|WELLS, SCOTT - North Carolina State University|
|REBERG-HORTON, CHRIS - North Carolina State University|
Submitted to: Weed Science
Publication Type: Peer Reviewed Journal
Publication Acceptance Date: 1/26/2014
Publication Date: 2/1/2014
Citation: Wells, S., Reberg-Horton, C., Mirsky, S.B. 2014. Cultural strategies for managing weeds and soil moisture in cover crop-based no-till soybean production. Weed Science. 62(3):501-511. DOI: 10.1614/WS-D-13-00142.1.
Interpretive Summary: A cover crop-based organic rotational no-till soybean production system combines the soil conservation practices associated with conventional no-till with the soil building practices associated with organic crop production. This crop production system relies on growing high levels of cover crop biomass for weed suppression. However, weed control can still be inconsistent and high levels of cover crop biomass can reduce soil water needed for soybean production. Therefore, we tested how crop row spacing and timing of planting affect weed suppression and soil water availability, respectively, in cover crop-based organic rotational no-till soybean production. The high levels of cover crop biomass provided excellent weed control, however, narrowing row spacing did increase overall weed control. Furthermore, 38 cm row spacing had the highest yields compared to 17 cm and 76 cm. The presence of a cover crop can greatly increase soil water content throughout the growing season when there is adequate rainfall after cover crop termination. However, delaying soybean planting after cover crop termination will only influence subsequent crop performance on dry production years where killing the cover crop is synchronized with a rain event. This work will be included in organic production guides and used by farmers as a decision tool for how and when to plant soybean in high biomass cover crops.
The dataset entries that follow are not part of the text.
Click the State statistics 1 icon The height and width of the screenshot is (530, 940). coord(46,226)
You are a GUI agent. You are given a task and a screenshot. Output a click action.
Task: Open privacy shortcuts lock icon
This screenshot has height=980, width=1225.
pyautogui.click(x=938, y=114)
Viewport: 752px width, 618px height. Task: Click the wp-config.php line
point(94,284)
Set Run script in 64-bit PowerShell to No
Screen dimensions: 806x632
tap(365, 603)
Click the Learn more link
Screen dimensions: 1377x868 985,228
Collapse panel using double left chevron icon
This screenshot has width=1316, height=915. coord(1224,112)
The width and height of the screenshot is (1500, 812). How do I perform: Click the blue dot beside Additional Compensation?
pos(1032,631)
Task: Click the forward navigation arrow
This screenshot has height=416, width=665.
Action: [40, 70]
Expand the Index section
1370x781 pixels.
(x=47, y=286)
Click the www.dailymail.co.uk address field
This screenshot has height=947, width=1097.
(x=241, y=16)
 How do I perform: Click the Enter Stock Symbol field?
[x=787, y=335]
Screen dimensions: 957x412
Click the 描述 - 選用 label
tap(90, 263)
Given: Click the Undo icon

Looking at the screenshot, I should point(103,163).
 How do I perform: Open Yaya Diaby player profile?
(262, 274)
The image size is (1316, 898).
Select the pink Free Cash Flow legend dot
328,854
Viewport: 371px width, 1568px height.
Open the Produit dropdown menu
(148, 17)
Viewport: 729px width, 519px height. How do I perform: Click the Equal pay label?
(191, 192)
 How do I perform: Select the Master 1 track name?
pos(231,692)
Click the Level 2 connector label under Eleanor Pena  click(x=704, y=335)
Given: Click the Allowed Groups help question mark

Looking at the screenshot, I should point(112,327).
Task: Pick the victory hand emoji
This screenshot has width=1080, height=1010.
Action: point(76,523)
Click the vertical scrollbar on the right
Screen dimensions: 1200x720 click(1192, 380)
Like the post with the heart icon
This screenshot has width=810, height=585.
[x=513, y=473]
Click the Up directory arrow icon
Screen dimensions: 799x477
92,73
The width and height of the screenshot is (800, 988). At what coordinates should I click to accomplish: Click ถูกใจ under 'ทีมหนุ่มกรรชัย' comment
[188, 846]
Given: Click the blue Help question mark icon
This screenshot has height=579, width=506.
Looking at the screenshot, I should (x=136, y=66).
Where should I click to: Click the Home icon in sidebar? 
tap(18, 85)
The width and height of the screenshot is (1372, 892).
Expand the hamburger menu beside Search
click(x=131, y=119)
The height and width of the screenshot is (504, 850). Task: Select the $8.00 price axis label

Technical Abstract: A four site-year study was conducted in North Carolina to evaluate the effects of soybean planting timing and row spacing on soil moisture, weed pressure, soybean lodging and yield in a cover crop-based soybean production system. Soybean planting timing included roll-kill and soybean planting occurring on the same day, and roll-kill with approximately a two-week delay prior to planting. Soybean row spacings included 76, 38, and 17 cm and all treatments included a weedy check and weed-free treatment. Rye biomass production was excellent across all four site-years, averaging above 10,000 kg ha-1 dry matter. The high rye biomass production resulted in excellent weed control. Despite the great weed control, weed coverage was higher in the 76 cm row-space treatment when compared to both the 17 cm and 38 cm row spacing in two of the four site-years. Row spacing also influenced soybean yield; the 38 cm spacing out-yielded the 17 cm and the 76 cm spacing by 3.2% and 12.7% respectively. Soil volumetric water content (VWC) was higher in the cereal rye mulch treatments compared to the no rye checks. Furthermore, delaying soybean planting lowered soil water evaporation. However, the increased soil VWC in the rolled-rye treatment did not translate into increased soybean yield. Soybean lodging is a potential consequence of no-till planting of soybeans in high residue mulches, and of the 3 row spacings, the 17 cm spacing exhibited the greatest incidence of lodging. These results demonstrate the flexibility and potential risk organic no-till soybean producers face when planting organic soybeans post roll-kill. Furthermore, the rolled-rye treatment exhibited significant (p < 0.01) increases in soil VWC when compared to the no-rye treatment at Goldsboro, Kinston, and Salisbury (2012) with 27.4%, 13.4%, and 29.7%, respectively.